Assignment: Look through the listing underneath for "computer", and copy every line that has it.

Input for this task:
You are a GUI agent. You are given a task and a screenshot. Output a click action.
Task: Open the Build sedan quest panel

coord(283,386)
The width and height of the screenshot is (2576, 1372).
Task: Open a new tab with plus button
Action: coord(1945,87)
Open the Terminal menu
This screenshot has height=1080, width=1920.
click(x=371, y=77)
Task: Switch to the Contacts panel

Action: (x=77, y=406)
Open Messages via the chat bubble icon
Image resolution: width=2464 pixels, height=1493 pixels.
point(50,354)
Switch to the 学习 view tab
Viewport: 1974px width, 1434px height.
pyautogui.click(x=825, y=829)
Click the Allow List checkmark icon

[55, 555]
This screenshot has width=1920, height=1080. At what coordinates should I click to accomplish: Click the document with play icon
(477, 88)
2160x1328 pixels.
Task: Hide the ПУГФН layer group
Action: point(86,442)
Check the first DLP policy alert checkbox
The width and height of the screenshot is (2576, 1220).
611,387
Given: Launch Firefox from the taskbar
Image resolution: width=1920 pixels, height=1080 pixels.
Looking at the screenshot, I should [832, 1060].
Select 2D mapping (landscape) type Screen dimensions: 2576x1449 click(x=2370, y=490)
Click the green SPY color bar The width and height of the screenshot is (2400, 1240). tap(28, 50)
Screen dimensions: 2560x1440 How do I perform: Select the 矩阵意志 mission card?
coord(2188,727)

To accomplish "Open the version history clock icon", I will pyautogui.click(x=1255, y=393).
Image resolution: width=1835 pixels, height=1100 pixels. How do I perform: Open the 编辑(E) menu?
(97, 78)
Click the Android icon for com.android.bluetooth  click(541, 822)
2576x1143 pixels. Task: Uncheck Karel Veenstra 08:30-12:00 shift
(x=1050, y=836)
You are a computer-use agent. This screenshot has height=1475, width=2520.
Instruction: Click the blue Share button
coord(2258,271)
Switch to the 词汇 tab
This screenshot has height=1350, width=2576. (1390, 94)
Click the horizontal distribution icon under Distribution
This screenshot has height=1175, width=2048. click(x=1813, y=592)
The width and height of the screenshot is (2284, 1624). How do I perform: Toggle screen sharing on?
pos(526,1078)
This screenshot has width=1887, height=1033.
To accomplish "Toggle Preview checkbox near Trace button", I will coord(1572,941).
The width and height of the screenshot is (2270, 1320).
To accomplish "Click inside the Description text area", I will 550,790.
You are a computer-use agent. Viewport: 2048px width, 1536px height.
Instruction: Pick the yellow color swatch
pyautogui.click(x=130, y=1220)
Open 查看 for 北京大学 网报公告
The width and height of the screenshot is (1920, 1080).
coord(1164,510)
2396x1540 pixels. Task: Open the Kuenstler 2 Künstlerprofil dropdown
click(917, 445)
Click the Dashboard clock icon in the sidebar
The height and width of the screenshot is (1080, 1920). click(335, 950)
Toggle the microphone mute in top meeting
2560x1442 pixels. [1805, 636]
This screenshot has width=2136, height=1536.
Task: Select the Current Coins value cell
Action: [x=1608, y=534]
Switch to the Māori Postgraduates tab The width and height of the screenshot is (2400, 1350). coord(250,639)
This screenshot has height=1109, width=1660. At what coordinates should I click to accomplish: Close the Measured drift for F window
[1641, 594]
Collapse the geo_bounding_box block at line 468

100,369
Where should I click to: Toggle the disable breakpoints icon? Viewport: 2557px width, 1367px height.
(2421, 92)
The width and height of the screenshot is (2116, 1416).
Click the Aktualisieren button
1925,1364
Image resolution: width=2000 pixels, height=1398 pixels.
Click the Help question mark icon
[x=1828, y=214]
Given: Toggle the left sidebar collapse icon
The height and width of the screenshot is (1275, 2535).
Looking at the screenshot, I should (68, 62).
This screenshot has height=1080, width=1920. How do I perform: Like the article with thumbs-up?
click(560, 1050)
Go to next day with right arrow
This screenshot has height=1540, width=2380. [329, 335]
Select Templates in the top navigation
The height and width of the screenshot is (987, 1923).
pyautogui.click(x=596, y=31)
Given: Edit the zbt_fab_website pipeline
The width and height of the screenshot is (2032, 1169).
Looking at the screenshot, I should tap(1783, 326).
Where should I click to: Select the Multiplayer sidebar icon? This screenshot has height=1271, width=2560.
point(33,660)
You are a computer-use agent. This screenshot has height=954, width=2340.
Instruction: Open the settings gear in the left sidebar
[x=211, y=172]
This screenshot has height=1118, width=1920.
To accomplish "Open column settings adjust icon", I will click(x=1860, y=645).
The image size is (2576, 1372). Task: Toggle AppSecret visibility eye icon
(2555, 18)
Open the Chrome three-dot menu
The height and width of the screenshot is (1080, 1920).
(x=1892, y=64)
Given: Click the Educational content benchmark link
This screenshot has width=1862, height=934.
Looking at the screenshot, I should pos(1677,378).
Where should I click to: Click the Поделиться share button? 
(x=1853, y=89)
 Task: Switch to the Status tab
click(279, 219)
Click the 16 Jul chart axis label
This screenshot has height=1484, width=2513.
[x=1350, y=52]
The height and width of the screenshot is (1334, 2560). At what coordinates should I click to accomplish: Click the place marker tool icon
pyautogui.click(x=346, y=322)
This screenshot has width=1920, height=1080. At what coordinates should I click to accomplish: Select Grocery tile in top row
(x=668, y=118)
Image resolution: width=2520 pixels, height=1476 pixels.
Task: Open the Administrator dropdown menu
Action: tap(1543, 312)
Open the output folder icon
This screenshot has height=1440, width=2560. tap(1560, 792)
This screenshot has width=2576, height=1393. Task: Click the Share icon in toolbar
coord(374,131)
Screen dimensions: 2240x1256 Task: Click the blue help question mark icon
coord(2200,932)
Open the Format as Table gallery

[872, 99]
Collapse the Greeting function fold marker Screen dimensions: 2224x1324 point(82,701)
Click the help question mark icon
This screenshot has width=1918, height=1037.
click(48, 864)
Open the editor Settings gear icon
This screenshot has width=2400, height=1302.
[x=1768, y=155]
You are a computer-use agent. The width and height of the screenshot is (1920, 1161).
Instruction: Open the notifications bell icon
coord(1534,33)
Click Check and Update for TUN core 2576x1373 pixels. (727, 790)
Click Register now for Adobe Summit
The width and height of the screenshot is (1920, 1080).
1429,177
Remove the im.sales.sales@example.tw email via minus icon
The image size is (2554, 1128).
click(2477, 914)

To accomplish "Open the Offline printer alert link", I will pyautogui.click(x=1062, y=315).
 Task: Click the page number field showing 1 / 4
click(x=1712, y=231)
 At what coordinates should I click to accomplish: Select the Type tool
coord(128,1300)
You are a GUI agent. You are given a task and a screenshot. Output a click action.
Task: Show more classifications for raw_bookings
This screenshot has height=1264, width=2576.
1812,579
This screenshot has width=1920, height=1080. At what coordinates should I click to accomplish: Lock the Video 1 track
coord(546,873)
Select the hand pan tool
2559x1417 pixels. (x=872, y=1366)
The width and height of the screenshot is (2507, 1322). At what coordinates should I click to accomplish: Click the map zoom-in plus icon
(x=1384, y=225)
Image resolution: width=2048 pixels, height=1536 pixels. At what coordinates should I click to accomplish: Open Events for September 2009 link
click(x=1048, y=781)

Solution to this exercise:
You are a computer-use agent. This screenshot has height=1475, width=2520.
You are a computer-use agent. Viewport: 2048px width, 1536px height.
You are a computer-use agent. This screenshot has height=954, width=2340.
You are a computer-use agent. The width and height of the screenshot is (1920, 1161).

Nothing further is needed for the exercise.